----- Records to process -----
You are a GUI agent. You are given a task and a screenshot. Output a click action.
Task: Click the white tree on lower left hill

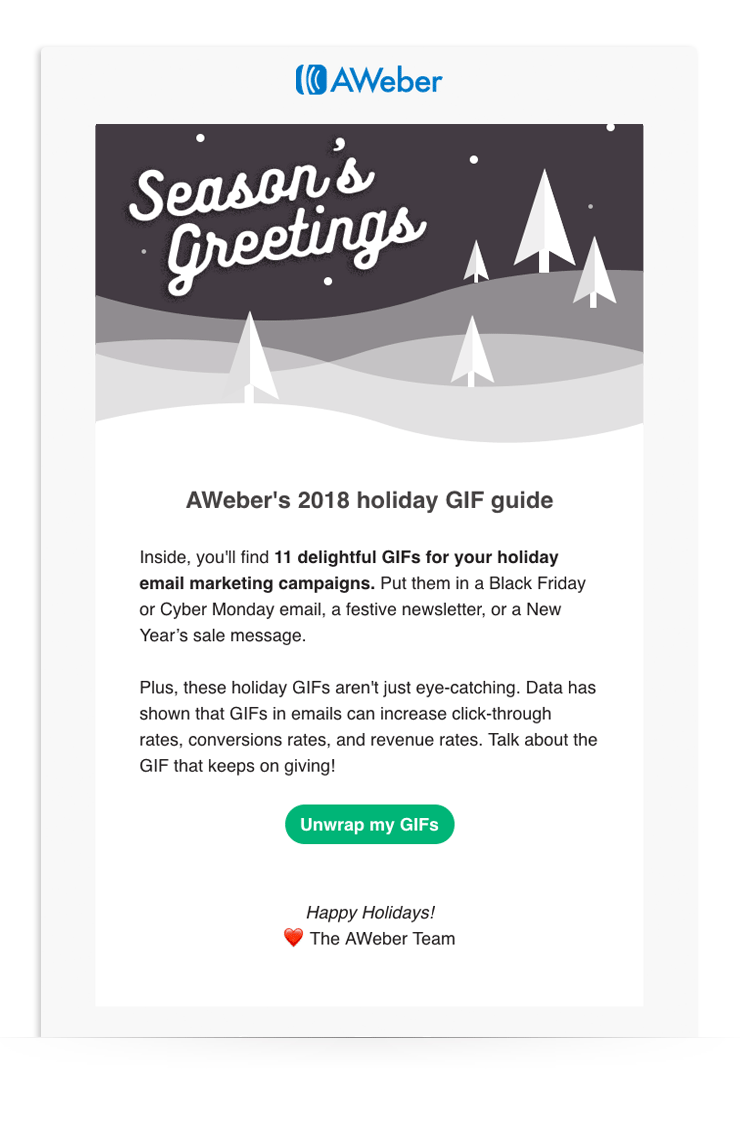[250, 357]
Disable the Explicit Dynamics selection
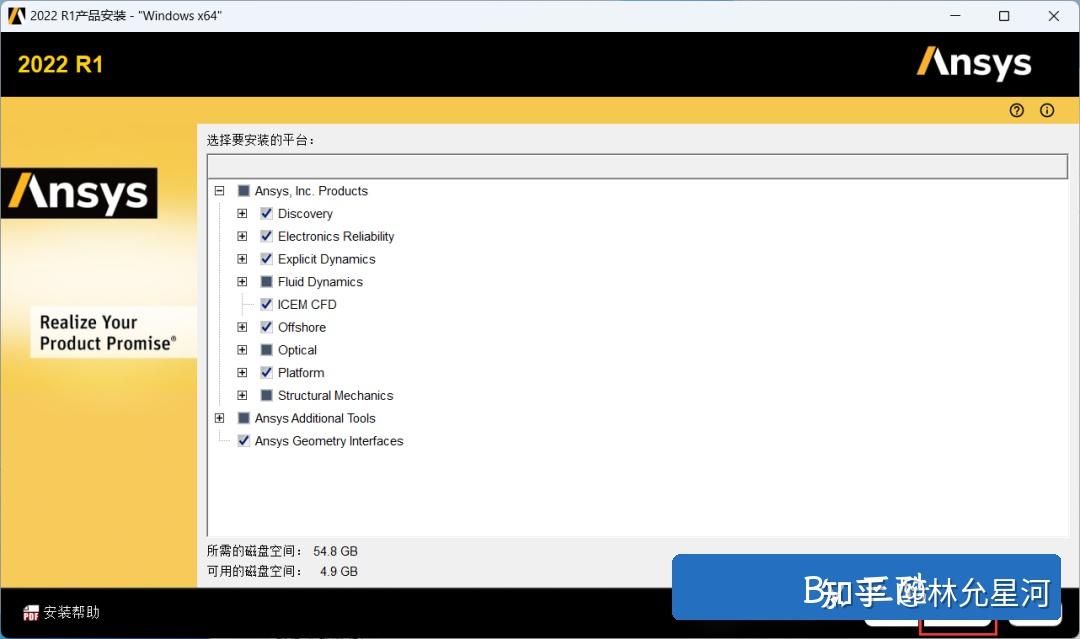This screenshot has height=639, width=1080. click(266, 259)
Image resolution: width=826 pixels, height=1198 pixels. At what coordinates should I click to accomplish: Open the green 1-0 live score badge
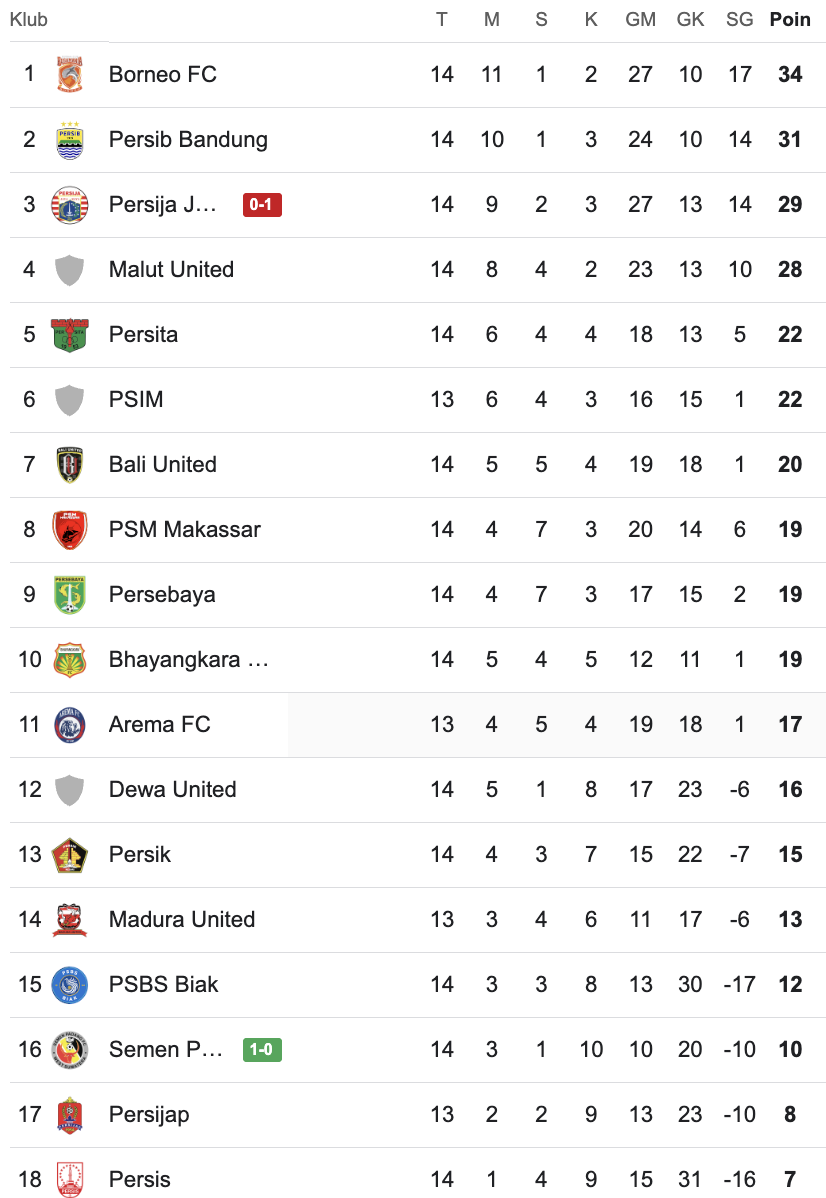pos(262,1050)
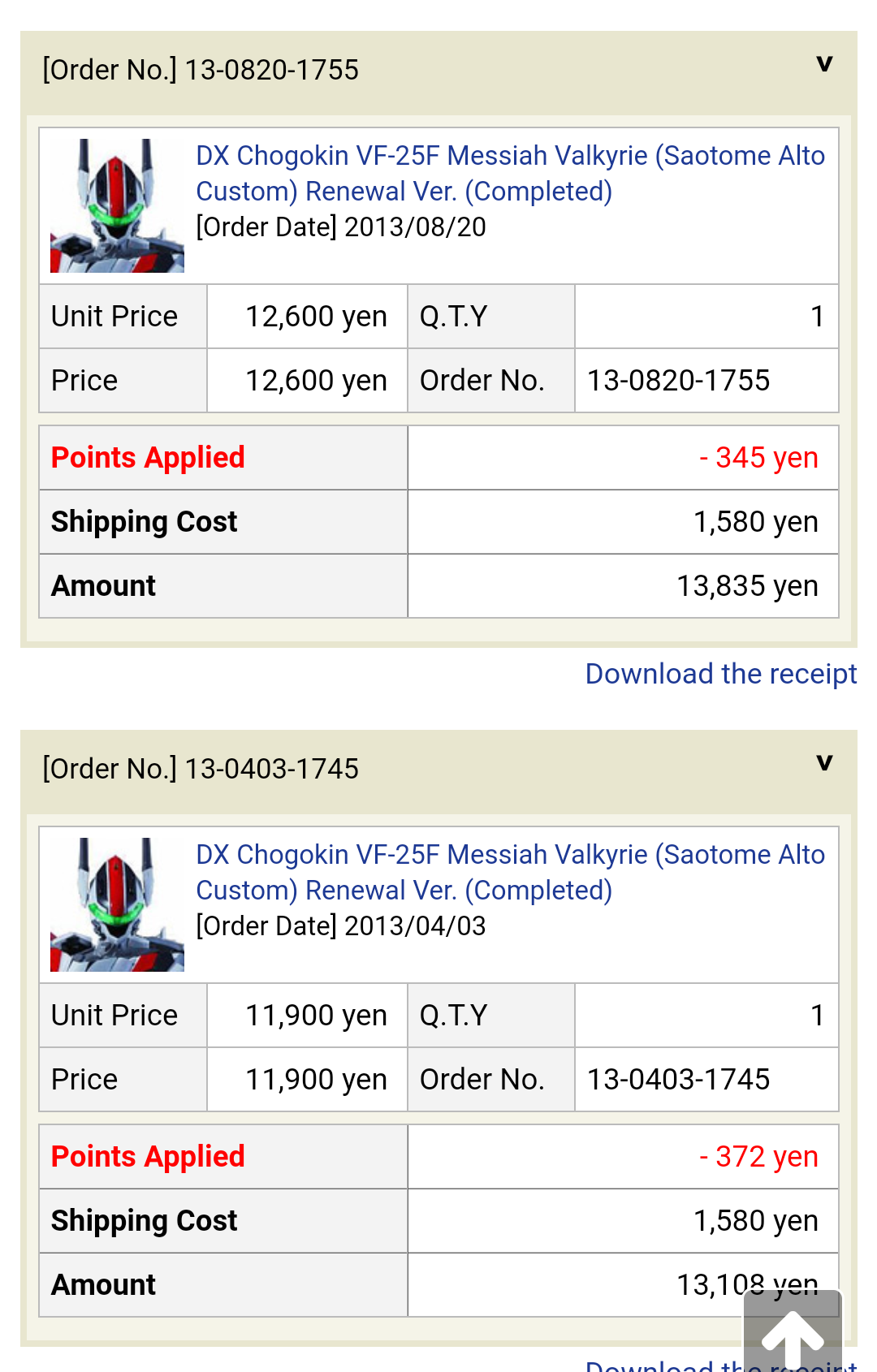The height and width of the screenshot is (1372, 877).
Task: Open the second DX Chogokin VF-25F product link
Action: [x=510, y=872]
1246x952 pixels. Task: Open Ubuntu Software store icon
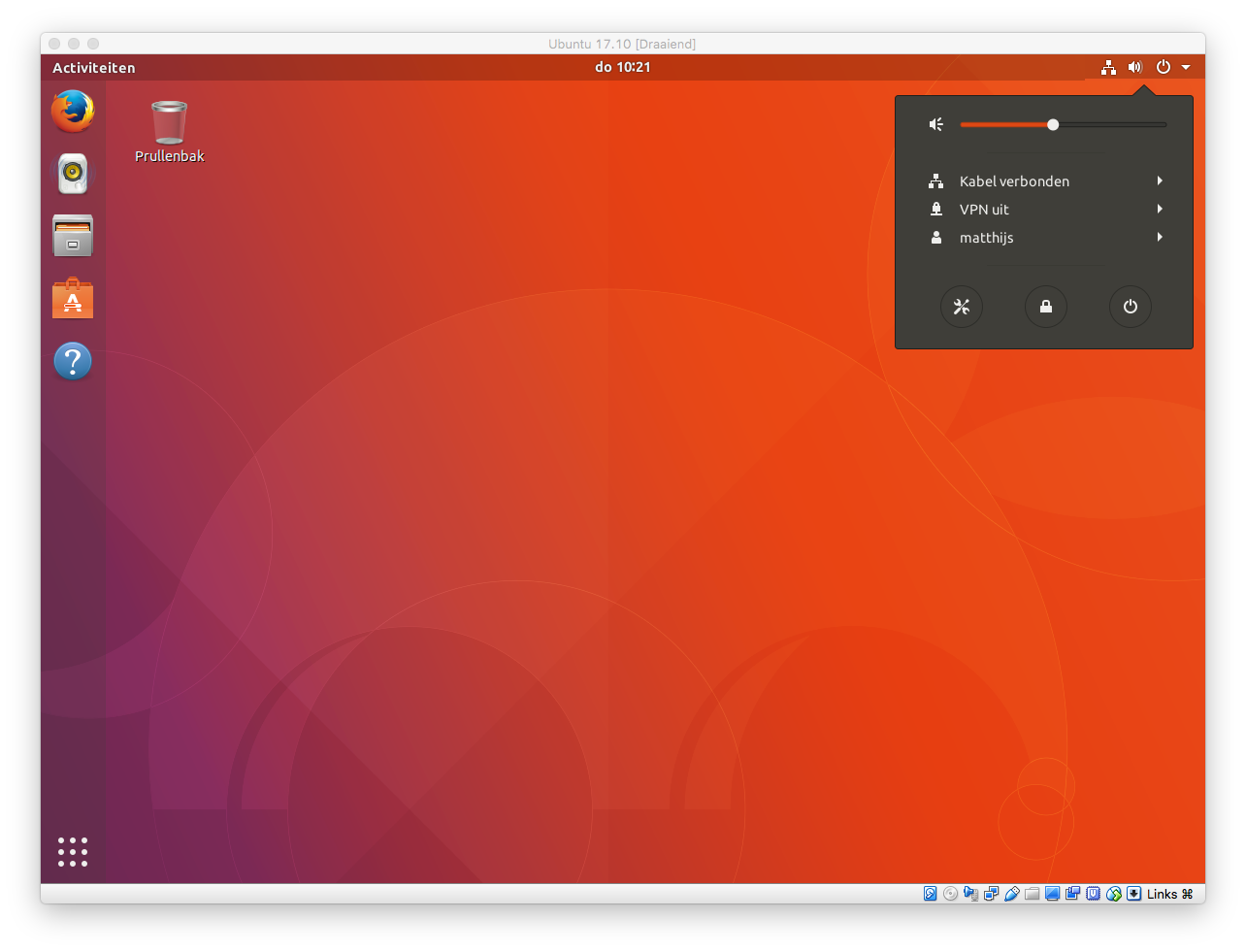[73, 299]
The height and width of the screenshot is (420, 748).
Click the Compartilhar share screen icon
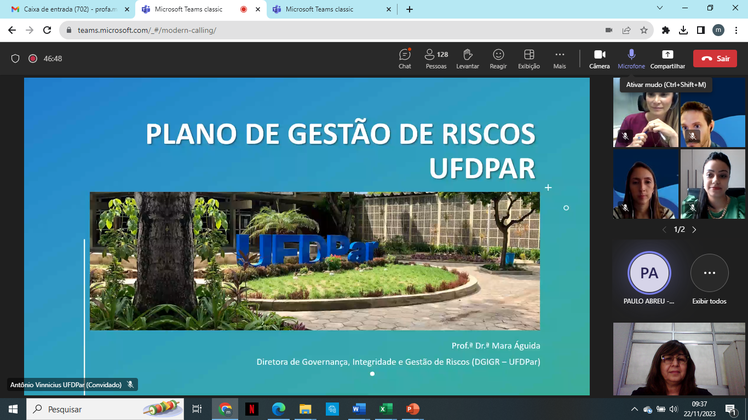coord(667,58)
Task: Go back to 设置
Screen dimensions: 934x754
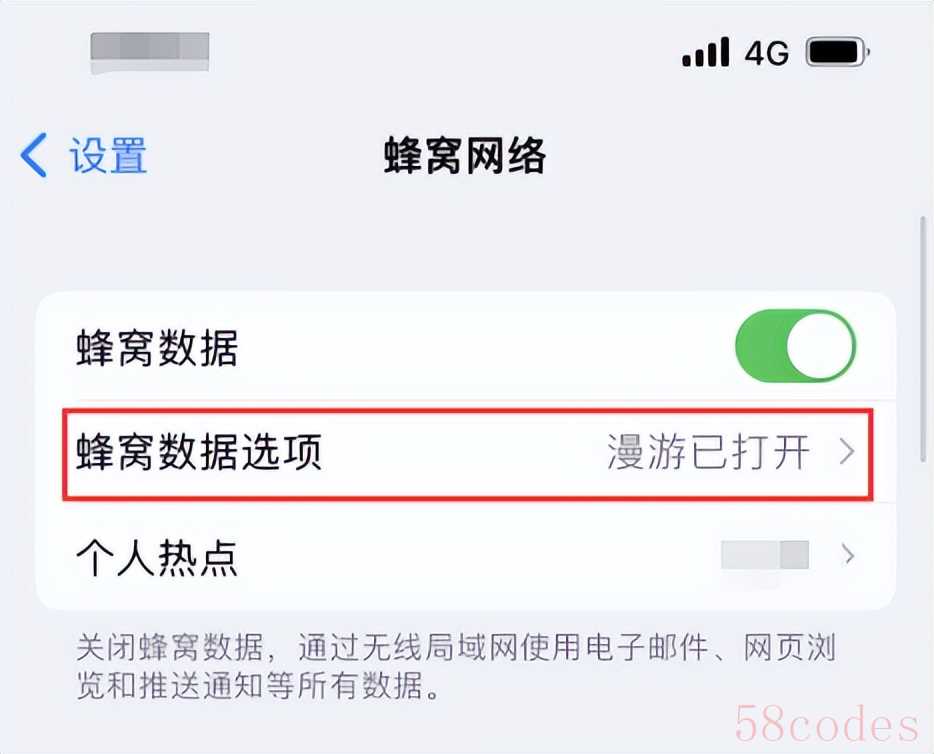Action: (x=84, y=155)
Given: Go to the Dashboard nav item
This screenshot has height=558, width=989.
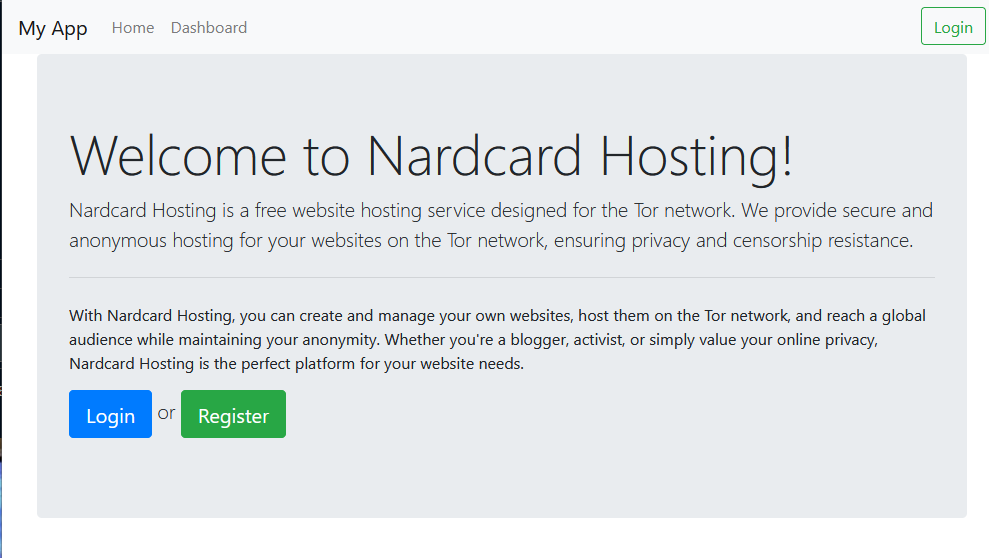Looking at the screenshot, I should pyautogui.click(x=209, y=28).
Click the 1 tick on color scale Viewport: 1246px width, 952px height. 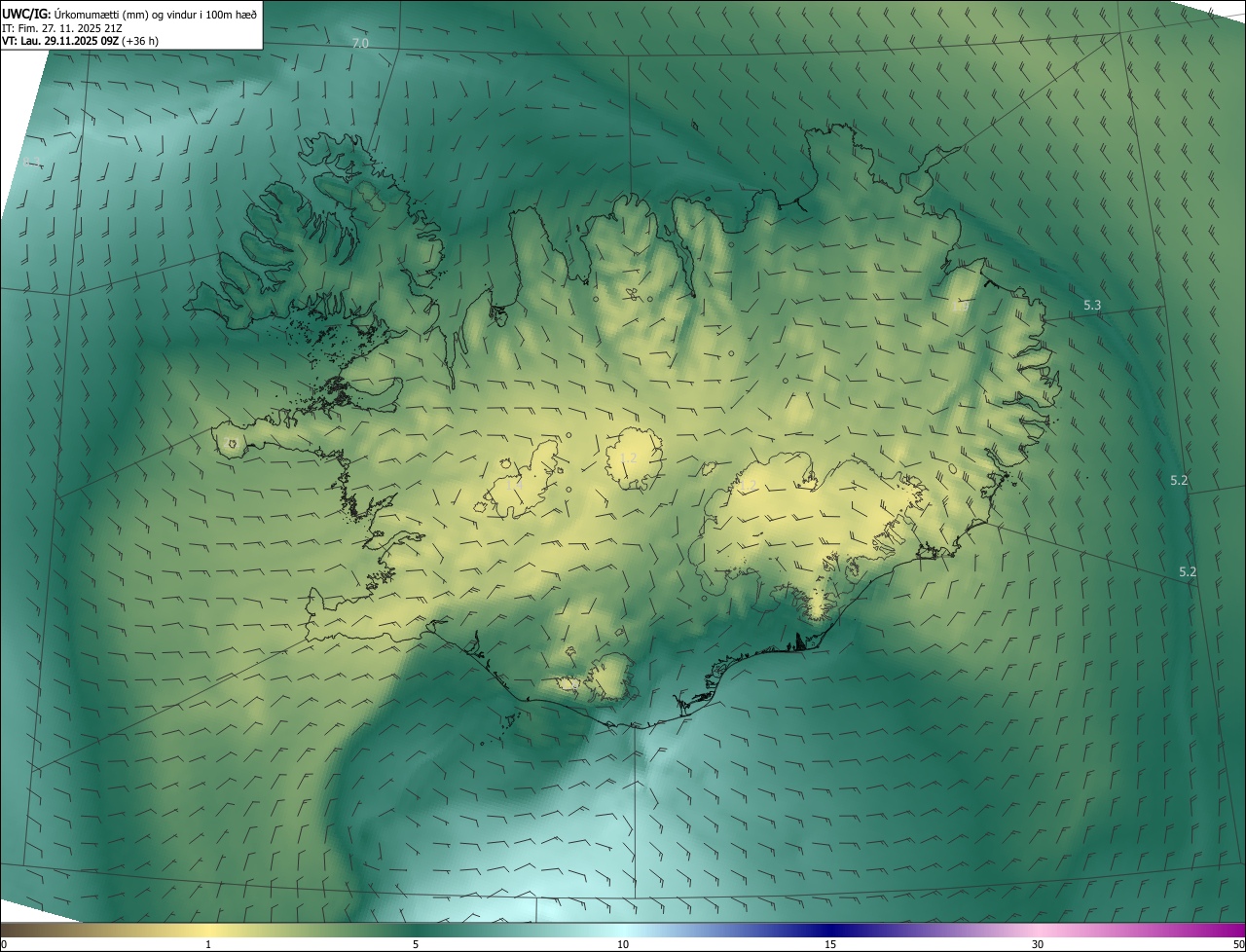point(208,944)
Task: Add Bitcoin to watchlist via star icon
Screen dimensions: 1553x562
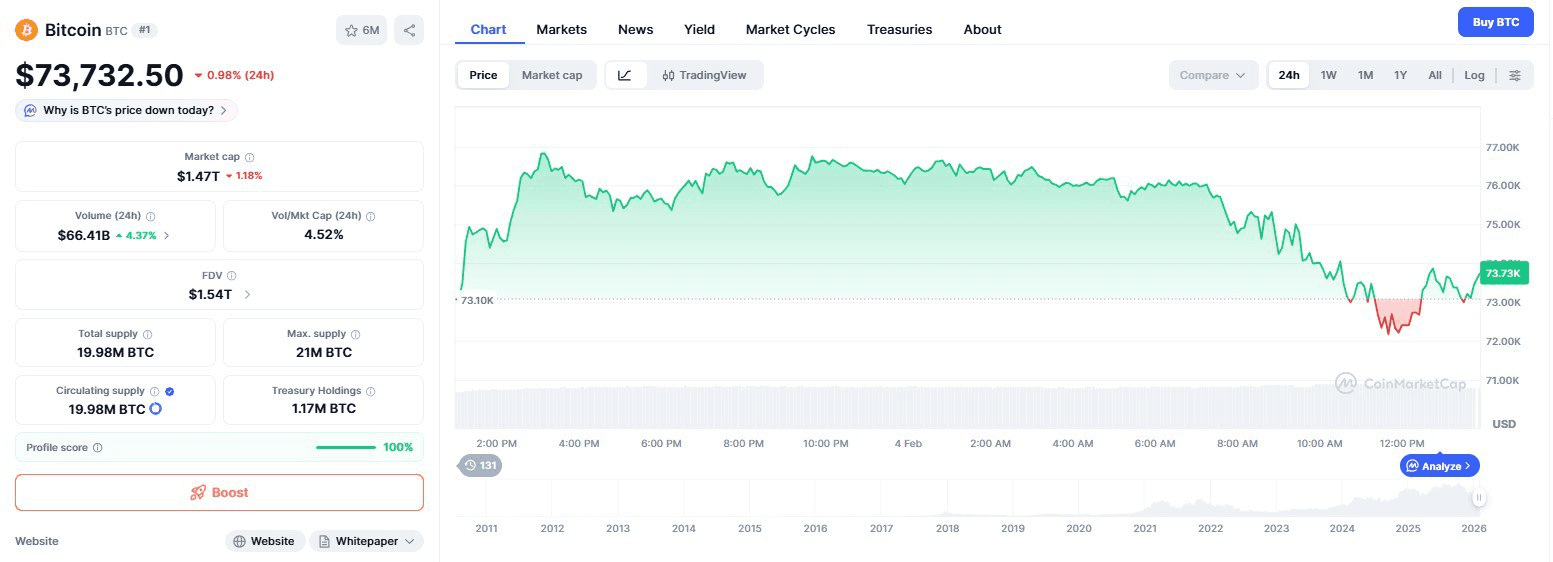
-----
Task directions: What belongs in the answer is each line above from the line with "Task: Click the white tree on lower left hill" to the line with "Given: Go to the Dashboard nav item", inclusive, reproduced exactly and free of pictures.

Result of the exercise:
Task: Click the white tree on lower left hill

[250, 357]
Disable the Explicit Dynamics selection
This screenshot has height=639, width=1080. click(266, 259)
Image resolution: width=826 pixels, height=1198 pixels. At what coordinates should I click to accomplish: Open the green 1-0 live score badge
pos(262,1050)
The height and width of the screenshot is (1372, 877).
Task: Open the second DX Chogokin VF-25F product link
Action: [x=510, y=872]
1246x952 pixels. Task: Open Ubuntu Software store icon
[73, 299]
The height and width of the screenshot is (420, 748).
Click the Compartilhar share screen icon
coord(667,58)
Task: Go back to 设置
Screen dimensions: 934x754
Action: (x=84, y=155)
Given: Go to the Dashboard nav item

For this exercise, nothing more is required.